AUC < 0.7, the accuracy of identify is poor or fail; 0.7 ≤ AUC ≤ 0.9, the accuracy of identify is good; 0.9 < AUC ≤ 1, the accuracy of identify is excellent. The sensitivity or specificity of liver fibrosis measurements higher than 80% are applicable. Given that the APRI and FIB-4 are two readily available noninvasive methods for diagnosing LF, these methods have been recommended to determine the fibrosis stage in resource-limited countries by the WHO guidelines and by many other guidelines [
1,
11‐
13]. Teshale et al. investigated the predictive ability of the APRI and FIB-4 for staging LF in a large cohort of CHB patients and found that the APRI and FIB-4 distinguished stage F2–F4 from stage F0-F1 with good sensitivity and specificity [
30,
36]. The APRI and FIB-4 were also reported to have a high AUC for detecting significant fibrosis, advanced fibrosis and cirrhosis in 200 CHB patients in East Africa [
28]. Hang et al. analysed four noninvasive tools, including the APRI and FIB-4, in a large Asian CHB patient cohort to diagnose significant fibrosis and obtained adjusted AUCs of 0.73 and 0.61 [
35]. Zhang et al. analysed the APRI and FIB-4 in 1543 patients with HBV infection to predict cirrhosis and obtained adjusted AUCs of 0.71 and 0.79 in China [
37]. In the 170 Chinese treatment-naive CHB patient cohort, the AUCs of the APRI for detecting significant fibrosis, advanced fibrosis and cirrhosis were 0.70, 0.63, and 0.71, respectively, and 0.76, 0.70, and 0.68, respectively for the FIB-4 [
30]. In our study, the AUCs of the APRI for the prediction of significant LF, advanced LF and liver cirrhosis were 0.73, 0.70 and 0.75, respectively. However, a meta-analysis suggested that the APRI and FIB-4 could identify LF with only moderate sensitivity and accuracy in CHB patients and were not ideal replacement tests for liver biopsy [
38,
39]. In our study, the APRI and FIB-4 could diagnose the LF stages with only moderate sensitivity and accuracy, and the results were consistent with previous studies [
3,
28,
30,
35,
36]. As the LFI showed a better ability to differentiate the stage of LF than the APRI and FIB-4, the ability of the LFI to distinguish the liver fibrosis stage was analysed in our study. The AUC, sensitivity and specificity of the LFI for predicting mild, significant, advanced LF and cirrhosis were better than those of the APRI and FIB-4 in this study, which was consistent with the results of previous reports [
9,
20]. The low (high sensitivity) and the high (high specificity) cut-off values were recommended by WHO guideline [
11]:0.5 and 1.5 to distinguish F0–1 and F2–4,1.0 and 2.0 to differentiate F0–3 and F4 for APRI, 1.45 and 3.25 to distinguish F0–2 and F3–4 for FIB-4. In this study, a single cut-off value was chosen at maximizing of the sensitivity and specificity. The cut-off values of APRI was consistent with the values recommended by WHO guideline [
11]. The single cut-off values for the diagnosis of significant LF and advanced LF and liver in this study was higher than those recommended by WHO guideline, but the sensitivity and specificity were only moderate. FIB-4 was not recommended for diagnosis of liver cirrhosis by WHO guideline. Though single cut-off value (7.83) could be used to diagnose liver cirrhosis, the sensitivity (59.08%) and specificity (58.83%) were not very well, in this study. For the diagnosis of F > F1, F2, F3 at the cut-off value 2.61, 3.20, 3.92 respectively, the sensitivity and specificity were better than those of APRI and FIB-4.

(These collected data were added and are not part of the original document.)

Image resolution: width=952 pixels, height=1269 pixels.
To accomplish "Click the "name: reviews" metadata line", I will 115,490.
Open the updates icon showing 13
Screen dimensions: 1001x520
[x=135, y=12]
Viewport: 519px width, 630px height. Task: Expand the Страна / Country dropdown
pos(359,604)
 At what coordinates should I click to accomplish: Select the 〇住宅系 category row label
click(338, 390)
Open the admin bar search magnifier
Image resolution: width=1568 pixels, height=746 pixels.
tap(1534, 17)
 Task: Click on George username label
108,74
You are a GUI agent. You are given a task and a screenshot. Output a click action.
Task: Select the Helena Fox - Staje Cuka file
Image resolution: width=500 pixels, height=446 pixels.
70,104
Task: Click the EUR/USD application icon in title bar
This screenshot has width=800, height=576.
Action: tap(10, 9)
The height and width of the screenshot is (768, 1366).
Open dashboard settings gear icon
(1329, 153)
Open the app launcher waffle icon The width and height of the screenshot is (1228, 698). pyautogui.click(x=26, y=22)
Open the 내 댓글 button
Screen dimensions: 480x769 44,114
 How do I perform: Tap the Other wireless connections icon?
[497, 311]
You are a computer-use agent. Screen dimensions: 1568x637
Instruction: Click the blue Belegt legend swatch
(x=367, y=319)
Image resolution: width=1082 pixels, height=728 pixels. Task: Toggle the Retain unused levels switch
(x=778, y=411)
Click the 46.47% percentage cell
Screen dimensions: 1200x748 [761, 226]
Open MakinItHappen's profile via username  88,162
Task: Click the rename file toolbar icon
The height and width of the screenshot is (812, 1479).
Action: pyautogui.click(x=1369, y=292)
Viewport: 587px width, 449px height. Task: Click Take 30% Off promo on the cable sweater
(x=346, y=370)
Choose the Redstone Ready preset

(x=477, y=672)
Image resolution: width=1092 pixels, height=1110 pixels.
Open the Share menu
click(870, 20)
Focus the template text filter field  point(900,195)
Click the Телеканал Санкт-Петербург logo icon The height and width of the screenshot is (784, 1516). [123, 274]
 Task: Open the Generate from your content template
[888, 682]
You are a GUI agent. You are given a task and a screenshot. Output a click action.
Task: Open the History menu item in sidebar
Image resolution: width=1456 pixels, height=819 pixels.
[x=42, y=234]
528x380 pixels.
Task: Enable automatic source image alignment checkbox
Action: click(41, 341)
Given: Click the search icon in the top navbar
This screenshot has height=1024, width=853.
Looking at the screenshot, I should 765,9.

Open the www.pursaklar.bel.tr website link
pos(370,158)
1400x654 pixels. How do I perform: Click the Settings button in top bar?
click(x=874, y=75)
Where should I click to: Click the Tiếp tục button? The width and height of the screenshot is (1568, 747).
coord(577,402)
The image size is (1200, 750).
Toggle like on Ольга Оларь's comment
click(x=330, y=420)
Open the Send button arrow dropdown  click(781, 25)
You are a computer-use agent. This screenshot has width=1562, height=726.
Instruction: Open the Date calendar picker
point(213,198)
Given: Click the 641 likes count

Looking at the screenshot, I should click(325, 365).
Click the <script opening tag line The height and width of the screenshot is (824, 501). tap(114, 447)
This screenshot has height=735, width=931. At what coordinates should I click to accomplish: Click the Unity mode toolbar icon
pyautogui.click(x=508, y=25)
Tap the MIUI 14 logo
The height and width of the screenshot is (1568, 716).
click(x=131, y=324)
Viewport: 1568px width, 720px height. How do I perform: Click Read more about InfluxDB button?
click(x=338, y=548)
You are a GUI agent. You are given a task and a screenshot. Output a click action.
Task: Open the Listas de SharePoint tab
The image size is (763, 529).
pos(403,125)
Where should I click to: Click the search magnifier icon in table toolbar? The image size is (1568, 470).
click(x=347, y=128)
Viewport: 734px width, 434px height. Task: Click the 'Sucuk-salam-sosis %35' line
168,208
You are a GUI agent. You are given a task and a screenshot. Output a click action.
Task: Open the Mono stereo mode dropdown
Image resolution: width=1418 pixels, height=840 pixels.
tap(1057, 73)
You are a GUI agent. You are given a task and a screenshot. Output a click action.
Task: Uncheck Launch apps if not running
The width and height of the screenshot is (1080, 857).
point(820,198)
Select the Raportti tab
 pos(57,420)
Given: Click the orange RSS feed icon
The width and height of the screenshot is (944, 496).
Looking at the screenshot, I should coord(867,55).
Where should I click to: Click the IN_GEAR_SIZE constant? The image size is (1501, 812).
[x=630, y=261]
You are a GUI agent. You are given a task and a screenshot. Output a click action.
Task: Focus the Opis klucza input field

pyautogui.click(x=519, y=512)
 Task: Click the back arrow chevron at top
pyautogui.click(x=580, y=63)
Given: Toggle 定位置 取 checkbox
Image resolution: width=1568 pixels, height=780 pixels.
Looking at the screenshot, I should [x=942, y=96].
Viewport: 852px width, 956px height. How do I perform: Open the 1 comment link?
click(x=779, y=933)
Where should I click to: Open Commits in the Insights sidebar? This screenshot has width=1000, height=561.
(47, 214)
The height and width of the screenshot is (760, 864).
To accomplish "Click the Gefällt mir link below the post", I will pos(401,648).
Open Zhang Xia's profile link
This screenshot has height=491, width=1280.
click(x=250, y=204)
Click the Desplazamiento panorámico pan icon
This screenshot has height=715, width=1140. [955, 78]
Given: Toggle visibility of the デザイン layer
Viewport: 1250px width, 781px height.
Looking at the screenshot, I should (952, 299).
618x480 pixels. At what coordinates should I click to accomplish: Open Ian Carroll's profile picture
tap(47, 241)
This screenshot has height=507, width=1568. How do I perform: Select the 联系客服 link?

The LFI calculated using RTE with an HI VISION 900 ultrasound system had the highest predictive ability for identifying significant, advanced LF and cirrhosis among the studied noninvasive LF indexes in CHB patients in China, with higher sensitivity and accuracy than the APRI and FIB-4.
We acknowledge several limitations in our study. First, our patients were enrolled from a single referral centre, which may be have led to selection bias. Second, the LFI is influenced by several factors, such as patient cooperation with breathing, heart rate and selection of the ROI; thus, further studies with a larger sample population are needed. Third, the degree of fatty infiltration was not investigated. For the resource limitation, the LFI detected by RTE did not compared the results of Fibroscan in this study.